L’art. 28 prevede la «revocazione», ripercorrendo i presupposti individuati dalla giurisprudenza: a) scoperte di prove decisive, sopravvenute in epoca successiva alla conclusione del procedimento; b) fatti accertati con sentenze penali definitive, sopravvenute o conosciute in epoca successiva alla conclusione del procedimento, che escludano in modo assoluto l’esistenza dei presupposti della confisca; c) decisione sulla confisca motivata, unicamente o in modo determinante, sulla base di atti riconosciuti falsi, di falsità nel giudizio ovvero di un fatto previsto dalla legge come reato.

Per la proposizione dell’istanza, attribuita alla competenza della Corte d’appello, è fissato, a pena d’inammissibilità, il termine di sei mesi dalla data in cui si verifica uno dei casi previsti, salvo che l’interessato dimostri di non averne avuto conoscenza per causa a lui non imputabile.

Quando accoglie la richiesta la Corte d’appello trasmette gli atti al Tribunale che ha disposto la confisca affinché provveda alla restituzione per equivalente solo per i beni culturali o di immobili e aree dichiarati di notevole interesse pubblico ovvero quando si tratti di beni assegnati per finalità istituzionali e la restituzione possa pregiudicare l’interesse pubblico, sempre che vi siano risorse disponibili (art. 46). La somma, determinata secondo i criteri previsti, deve essere corrisposto dal Fondo unico giustizia se il bene è stato venduto ovvero dell’ente assegnatario.

ESTRATTO DEI DATI:
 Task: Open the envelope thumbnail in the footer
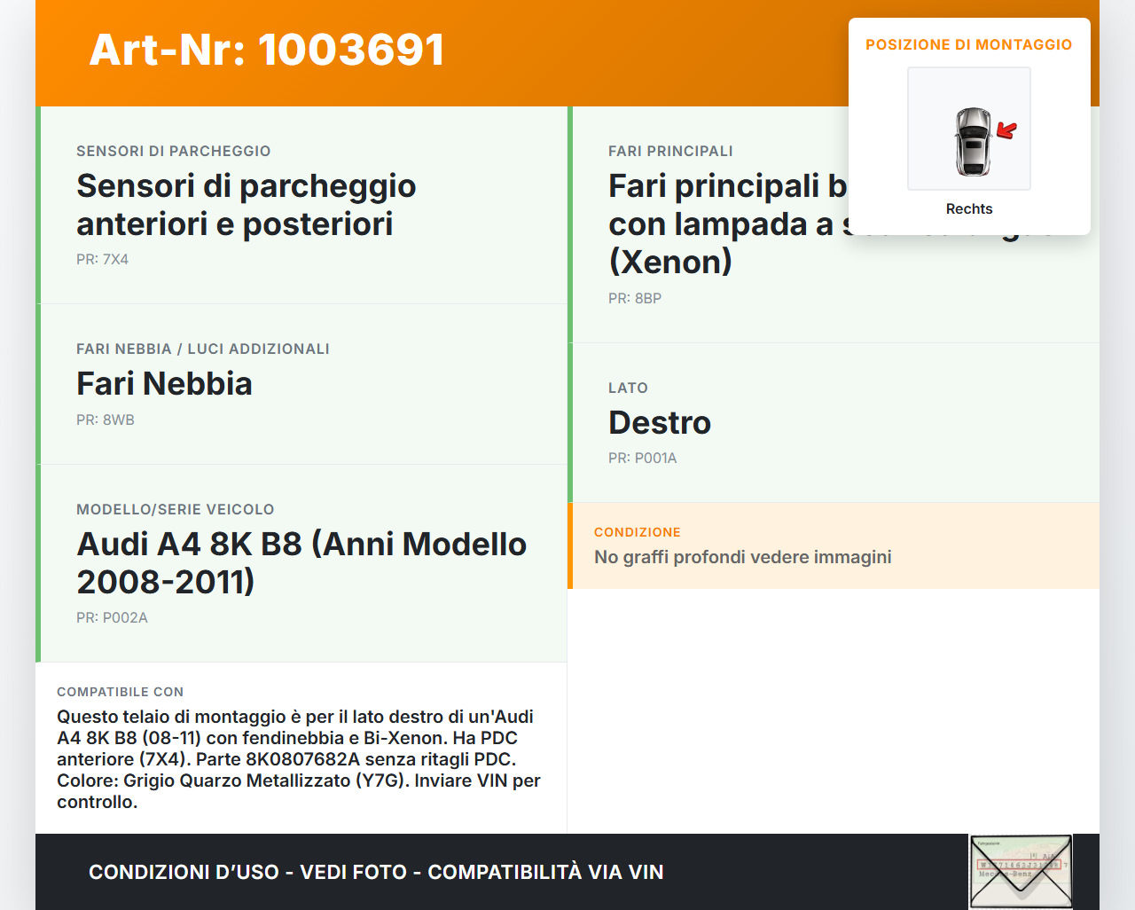pyautogui.click(x=1020, y=872)
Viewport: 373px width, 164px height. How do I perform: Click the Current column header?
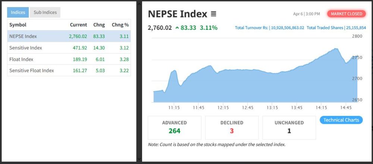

COMPITI DA SVOLGERE:
a – Elenchi tutti i presupposti della revocazione indicati nel testo sulla revocazione della confisca.
b – Secondo il testo sulla revocazione della confisca, entro quale termine deve essere proposta l'istanza?
c – Prosegua il testo sulla revocazione della confisca a partire dal punto in cui si interrompe.

RISULTATI:
a –
1. Scoperte di prove decisive, sopravvenute in epoca successiva alla conclusione del procedimento.
2. Fatti accertati con sentenze penali definitive, sopravvenute o conosciute in epoca successiva alla conclusione del procedimento, che escludano in modo assoluto l'esistenza dei presupposti della confisca.
3. Decisione sulla confisca motivata, unicamente o in modo determinante, sulla base di atti riconosciuti falsi, di falsità nel giudizio ovvero di un fatto previsto dalla legge come reato.

b – Entro sei mesi dalla data in cui si verifica uno dei casi previsti, a pena d'inammissibilità.

c –
Sulla disciplina transitoria v. infra, § 3.2.

2.9 Le “altre” misure di prevenzione patrimoniali

La cauzione, prevista quale remora alla violazione delle prescrizioni, era ritenuta un effetto obbligatorio per i destinatari della misura ex l. n. 575/65 (Cass. pen.,28.2.2008, n. 8919) e, dopo l’equiparazione prevista dalla l. n. 125/2008, per le persone pericolose dedite a traffici delittuosi o che vivano col provento di delitti di cui alla l. n. 1423/1956. L’art. 31 ha eliminato le differenti regolamentazioni prevedendo l’applicazione della cauzione per tutte le categoria di pericolosità, ivi comprese le persone dedite alla commissione di reati contro i minorenni, la sanità, la sicurezza.

Nel determinare l’entità della cauzione vanno valutati anche i «provvedimenti adottati a norma dell’articolo 22», con un richiamo testuale al sequestro precauzionale ed a quello urgente, mentre la norma previgente correttamente richiamava il sequestro ordinario del Tribunale. Per un mero errore l’art. 32, co. 2, non richiama tra i titolari del potere di proposta di rinnovo della cauzione il direttore della Dia, menzionato dalla disposizione previgente (art. 3 bis, co. 7, l. n. 575/1965 come modificato dall’art. 10, co. 1, lett. f, d.l. n. 92/2008, conv. dalla l. n. 125/2008).

Sulla base degli ormai desueti artt. 22 e 23 l. n. 152/1975, che prevedevano la sospensione dall’amministrazione dei beni applicabile nei confronti delle persone menzionate agli artt. 18 e 19 della stessa legge, viene introdotta una misura di prevenzione patrimoniale di portata generale, l’amministrazione giudiziaria dei beni personali (art. 33). La misura rischia di apparire in eccesso di delega, anche perché estende a qualunque ipotesi di pericolosità la possibilità di non applicare la misura personale qualora l’amministrazione giudiziaria sia ritenuta sufficiente alla tutela della collettività. I gravi limiti della disposizioni emergono anche nella parte in cui manca una disciplina della gestione dei beni, limitandosi l’art. 33, co. 4, a prevedere che il giudice nomini l’amministratore giudiziario di cui all’art. 35; da un lato è riprodotta la norma previgente, indicando il «giudice» e non il Tribunale, dall’altro si omettendo la necessaria regolamentazione.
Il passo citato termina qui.